I need to write a letter to my family. I need to let them know where we are in our infertility journey. I never got the chance to make our pregnancy announcement. Let me rephrase that - we had our chance, but we wanted to wait until we made it to the 2nd trimester, which we were just a few short weeks away from before we lost our baby.
I told my Aunts and Uncles last spring that we were pursuing infertility treatments. But I never told them any sort of timeline. I did let them know when the first IVF didn't work, but I never told them about the second one being cancelled. I never told them about my sister being an egg donor for us. Basically I have left them all hanging and they have been kind enough not to ask about it, even though I know they are wondering. My mom new about my sister's gift to us, but even she did not know we were pregnant until after I already lost the baby. I found out about the miscarriage the very same week I was going to tell her for her birthday present that we were pregnant. Instead, I got to tell her we WERE pregnant.

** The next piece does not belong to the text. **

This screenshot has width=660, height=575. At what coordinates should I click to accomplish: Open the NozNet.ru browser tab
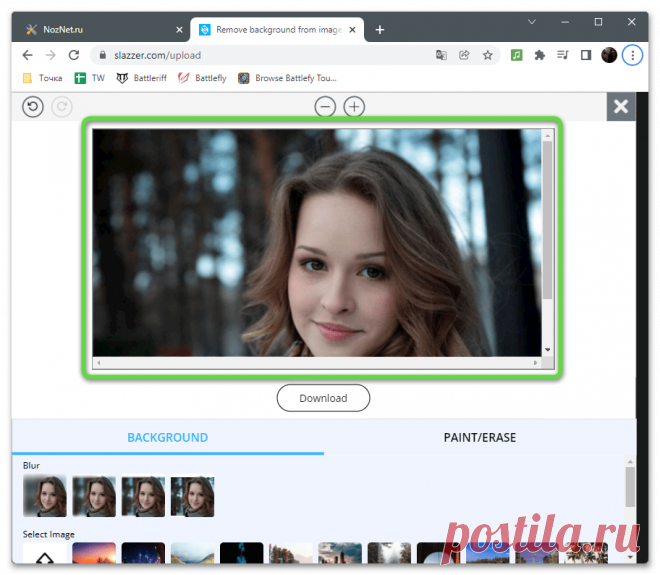tap(100, 30)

I feel like a fraud. So many of you have told me how much you admire me. You all have told me how amazed you are by my positive attitude and my ability to move past this loss in such a positive way. For the most part, that is true. I really try not to dwell in what we can't do anything about. I really do try to see the positive side of things. But then there are times like tonight, when I just can't stop thinking about the fact that I most likely will never have a baby of my own. My Hubby and I most likely will be growing old together without a family by our side. That makes me sad. I am not sitting here crying about it, but I do get teary eyed sometimes and a few of those tears do sometimes leak out. Like tonight, while I was laying in bed thinking about the letter I need to write to my family, while I was listening to Hubby sleeping next to me and lightly snoring away.
It is what it is. That has pretty much become my new motto and what I tell people now. It's what I tell myself. We can't do anything about our loss. We couldn't have done anything different to avoid it.
It just is what it is and we have to move on. Part of moving on has to include that letter to my family though. I think it's time I get to writing it. But not now. Now I need to try to go to sleep again. I need at least a FEW hours of sleep!